Copy every line of the listing below that contains the string "Instruction". Case counts.

Start of Information given

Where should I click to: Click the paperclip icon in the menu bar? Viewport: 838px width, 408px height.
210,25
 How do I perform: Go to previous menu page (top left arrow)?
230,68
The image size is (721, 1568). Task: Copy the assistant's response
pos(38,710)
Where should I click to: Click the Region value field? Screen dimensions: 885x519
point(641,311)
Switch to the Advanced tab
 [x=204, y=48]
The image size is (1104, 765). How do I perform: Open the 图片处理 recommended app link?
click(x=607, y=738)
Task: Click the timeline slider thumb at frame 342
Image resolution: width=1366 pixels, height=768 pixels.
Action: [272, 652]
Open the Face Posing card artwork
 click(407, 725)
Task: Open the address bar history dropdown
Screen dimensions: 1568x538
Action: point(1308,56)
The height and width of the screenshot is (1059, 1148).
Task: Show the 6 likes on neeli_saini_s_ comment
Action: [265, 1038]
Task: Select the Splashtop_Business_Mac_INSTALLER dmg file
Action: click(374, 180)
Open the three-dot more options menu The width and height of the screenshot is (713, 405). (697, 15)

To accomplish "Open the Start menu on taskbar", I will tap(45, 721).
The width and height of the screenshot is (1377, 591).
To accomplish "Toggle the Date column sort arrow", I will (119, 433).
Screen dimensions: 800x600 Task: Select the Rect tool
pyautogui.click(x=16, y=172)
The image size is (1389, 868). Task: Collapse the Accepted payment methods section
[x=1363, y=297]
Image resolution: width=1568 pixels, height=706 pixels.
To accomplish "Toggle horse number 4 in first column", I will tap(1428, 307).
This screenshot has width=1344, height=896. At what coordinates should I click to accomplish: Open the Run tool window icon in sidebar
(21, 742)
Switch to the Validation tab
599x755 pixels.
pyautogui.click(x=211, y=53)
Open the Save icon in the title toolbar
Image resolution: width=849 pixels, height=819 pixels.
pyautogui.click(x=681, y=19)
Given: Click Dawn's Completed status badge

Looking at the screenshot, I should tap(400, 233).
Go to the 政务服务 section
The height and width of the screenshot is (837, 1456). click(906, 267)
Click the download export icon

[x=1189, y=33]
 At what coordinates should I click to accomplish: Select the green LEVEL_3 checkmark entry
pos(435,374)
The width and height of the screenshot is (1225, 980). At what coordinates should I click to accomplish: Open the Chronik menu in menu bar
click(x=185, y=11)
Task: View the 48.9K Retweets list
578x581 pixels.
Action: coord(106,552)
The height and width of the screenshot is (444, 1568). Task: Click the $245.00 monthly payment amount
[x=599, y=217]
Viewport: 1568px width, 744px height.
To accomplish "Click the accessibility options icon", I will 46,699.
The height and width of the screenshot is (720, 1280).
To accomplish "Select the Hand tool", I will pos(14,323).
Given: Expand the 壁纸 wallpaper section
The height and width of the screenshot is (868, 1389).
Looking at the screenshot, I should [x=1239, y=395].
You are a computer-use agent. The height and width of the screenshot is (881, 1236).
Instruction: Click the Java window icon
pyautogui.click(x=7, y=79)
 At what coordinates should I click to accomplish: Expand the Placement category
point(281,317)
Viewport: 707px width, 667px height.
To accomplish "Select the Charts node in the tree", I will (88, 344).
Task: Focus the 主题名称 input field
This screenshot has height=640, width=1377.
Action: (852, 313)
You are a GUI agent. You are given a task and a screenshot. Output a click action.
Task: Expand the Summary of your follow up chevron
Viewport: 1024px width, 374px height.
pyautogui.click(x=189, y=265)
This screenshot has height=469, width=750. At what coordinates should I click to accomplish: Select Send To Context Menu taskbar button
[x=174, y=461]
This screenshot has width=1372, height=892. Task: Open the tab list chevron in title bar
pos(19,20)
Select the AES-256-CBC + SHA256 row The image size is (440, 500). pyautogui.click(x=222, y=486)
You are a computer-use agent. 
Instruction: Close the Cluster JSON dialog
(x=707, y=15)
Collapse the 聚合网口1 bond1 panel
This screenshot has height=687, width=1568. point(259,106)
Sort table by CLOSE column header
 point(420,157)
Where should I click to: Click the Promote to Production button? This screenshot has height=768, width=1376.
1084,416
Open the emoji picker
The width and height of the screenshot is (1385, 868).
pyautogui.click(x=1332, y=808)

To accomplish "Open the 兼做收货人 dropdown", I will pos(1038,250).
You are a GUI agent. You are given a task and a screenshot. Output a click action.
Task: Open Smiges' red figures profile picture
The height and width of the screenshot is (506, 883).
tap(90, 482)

End of Information given

◆ **Right answer**:
Instruction: Click the Java window icon
Instruction: Close the Cluster JSON dialog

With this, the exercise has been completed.